Lamade said WFP had grounded its fleet of five South African helicopters and three light planes for service in anticipation of further chaos on Saturday and Sunday when the rising Limpopo River is expected to burst banks in Gaza region.
In South Africa, state radio reported that road traffic between the country and Zimbabwe came to a standstill on Friday when the main bridge between the two countries was flooded.
It said Beit Bridge, Africa's busiest border post on the main artery between South Africa and central Africa, was under water after the Limpopo River burst its banks on Thursday night.

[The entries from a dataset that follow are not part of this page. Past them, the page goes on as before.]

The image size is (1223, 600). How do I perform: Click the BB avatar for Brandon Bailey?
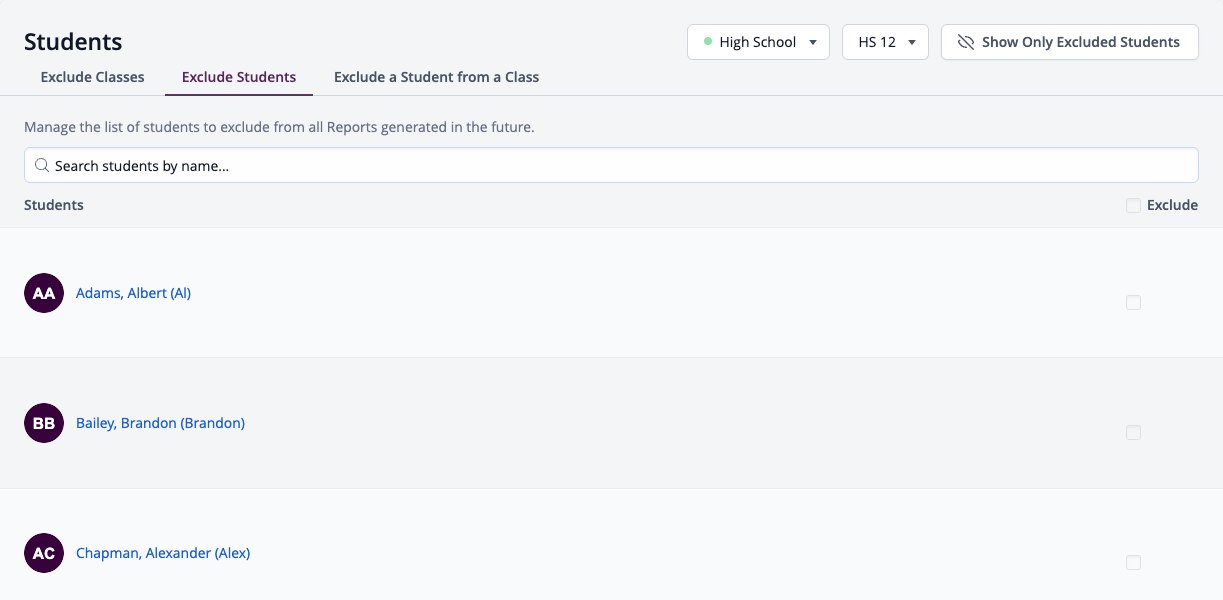44,423
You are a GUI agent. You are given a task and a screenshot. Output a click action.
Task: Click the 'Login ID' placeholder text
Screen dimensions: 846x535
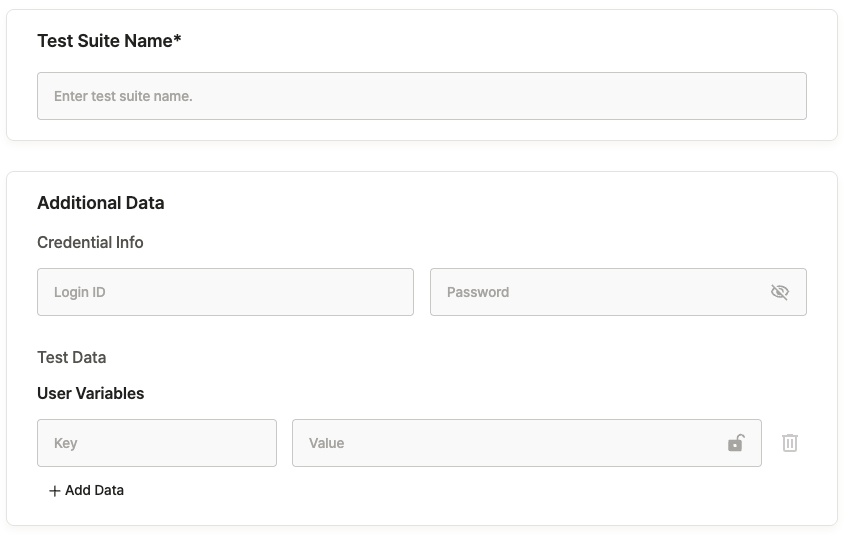[x=80, y=293]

In Harare, long queues formed at filling stations with drivers waiting up to a day for a quarter tank of fuel.
Hundreds Left Stranded
Hundreds of trucks and people were left stranded on both sides of the border. Zimbabwe is South Africa's biggest trading partner, with Pretoria's exports to Harare running at over $800 million a year.

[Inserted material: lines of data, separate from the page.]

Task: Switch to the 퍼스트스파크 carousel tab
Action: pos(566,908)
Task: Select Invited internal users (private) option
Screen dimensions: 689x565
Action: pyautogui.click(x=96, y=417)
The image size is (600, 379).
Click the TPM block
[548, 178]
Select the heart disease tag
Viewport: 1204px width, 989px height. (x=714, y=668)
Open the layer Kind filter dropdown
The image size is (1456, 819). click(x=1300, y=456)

Zimbabwe has appealed for international help and declared three provinces most affected by the rains as disaster areas.
Floods there have swept away roads, bridges, dams and powerlines and left an estimated 250,000 people without shelter.

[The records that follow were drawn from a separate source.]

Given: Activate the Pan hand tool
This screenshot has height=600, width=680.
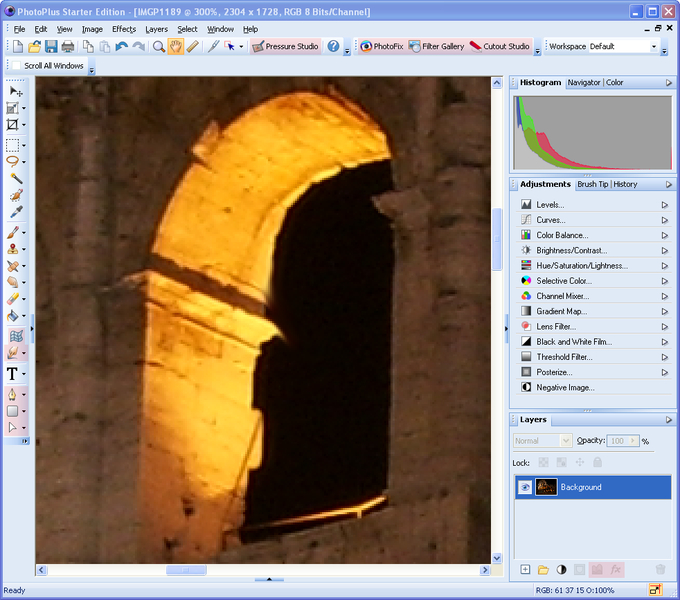Looking at the screenshot, I should tap(176, 47).
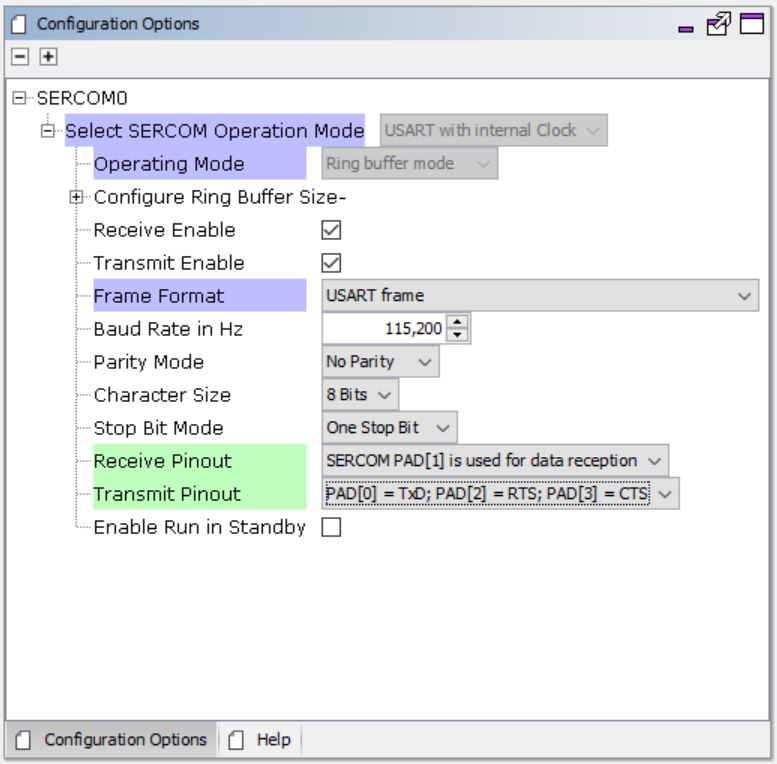This screenshot has width=777, height=764.
Task: Open the Stop Bit Mode dropdown
Action: (x=389, y=428)
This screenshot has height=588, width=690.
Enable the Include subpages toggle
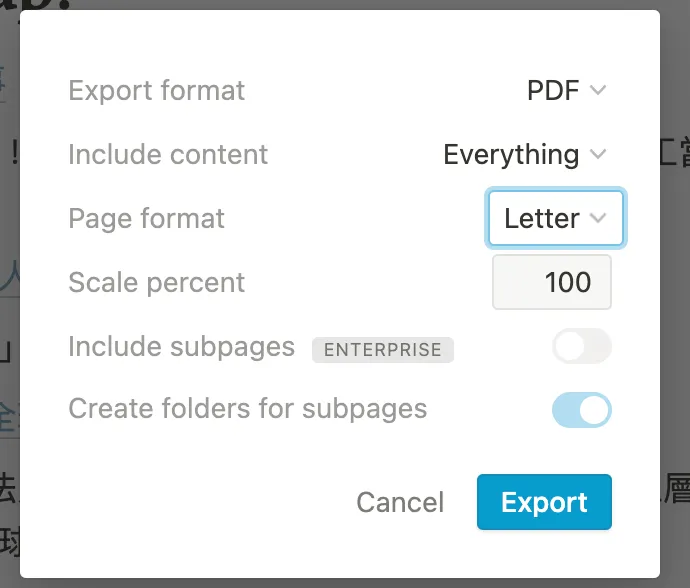(x=581, y=347)
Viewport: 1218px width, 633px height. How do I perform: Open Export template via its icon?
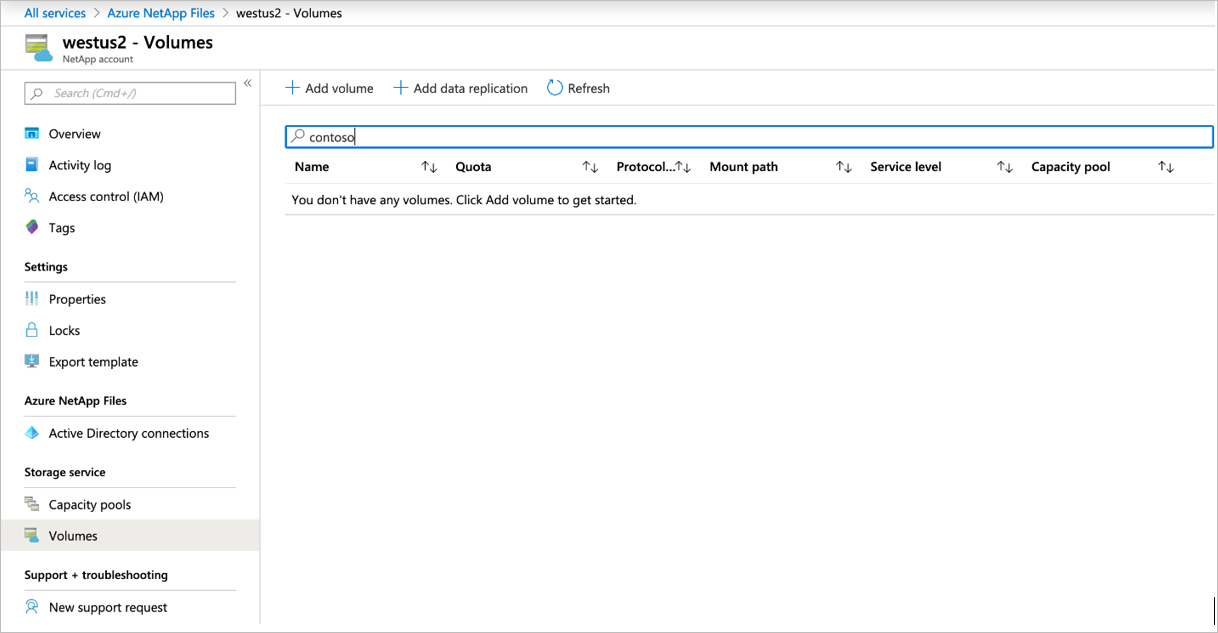[31, 361]
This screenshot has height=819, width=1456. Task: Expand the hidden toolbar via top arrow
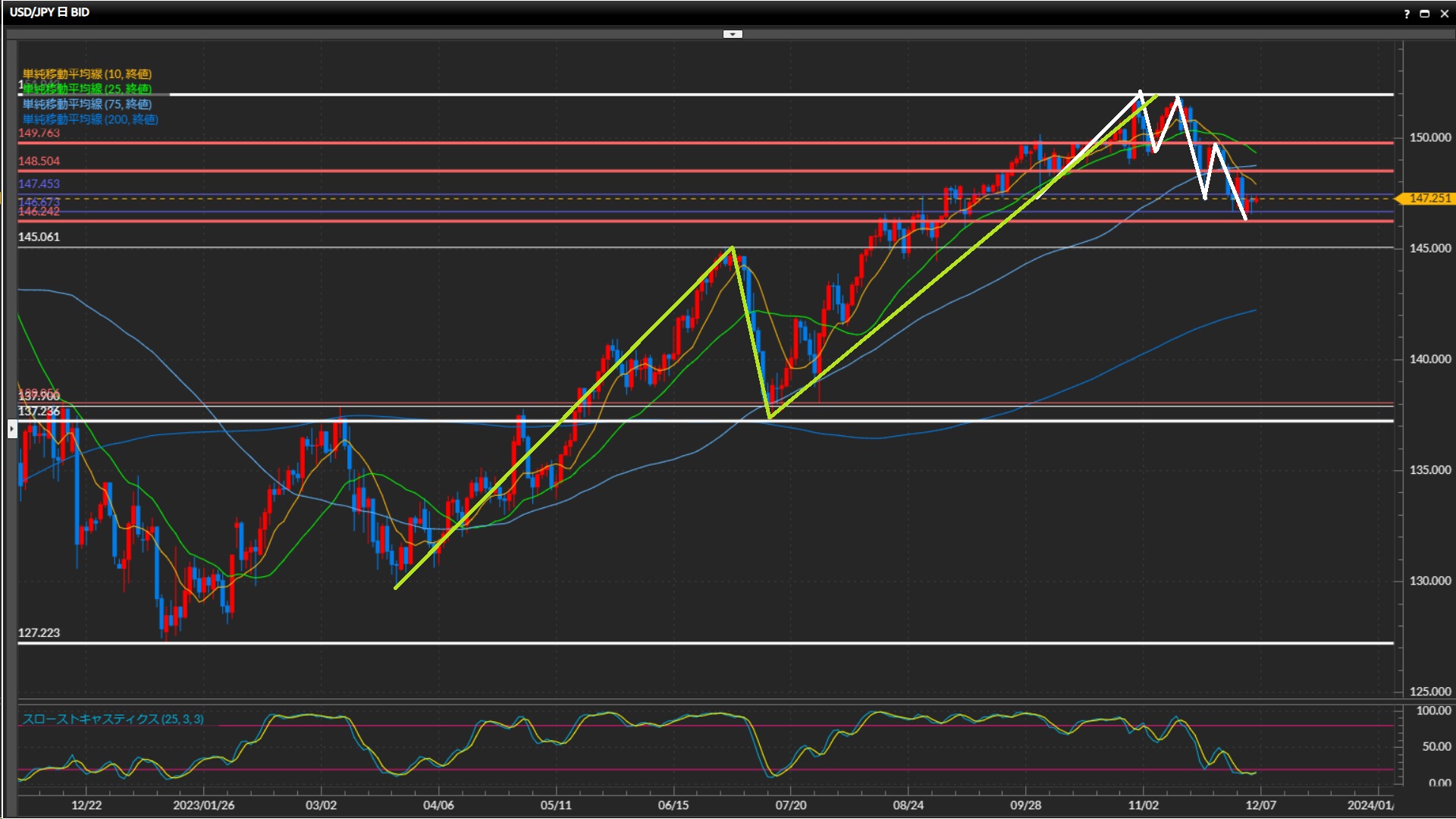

Botswana, where rains have already washed away 10,000 homes, issued an alert on Friday warning of a new cyclone and the government appealed for urgent help to deal with the crisis. Some 34,000 people urgently need food and shelter.
Provisional government estimates put the cost at $8.5 million in damaged infrastructure across the country.
''I have received reports that a cyclone is expected to strike over the eastern parts of southern Africa over the next few days and this may worsen the rainfall and flooding situation in Botswana,'' President Festus Mogae said in a radio broadcast.
''The problem has assumed near nationwide crisis proportions,'' the president added.
Rivers in South Africa, Botswana and Zimbabwe burst their banks as Cyclone Eline swept west from Mozambique, bringing new rains to lands left waterlogged by more than two weeks of storms.
Worst hit is Mozambique, one of Africa's poorest countries, where the government has appealed for over $60 million to cover damages and repair infrastructure.
Renewed flooding across northern parts of South Africa has killed at least 12 people, South African police said, taking the toll to more than 55 this month.
More rain fell on Friday, bursting river banks, swamping parts of the country's main highway and bringing misery to thousands in the agricultural region.
The South African Weather Bureau warned of more rain over the weekend in northern parts of the country.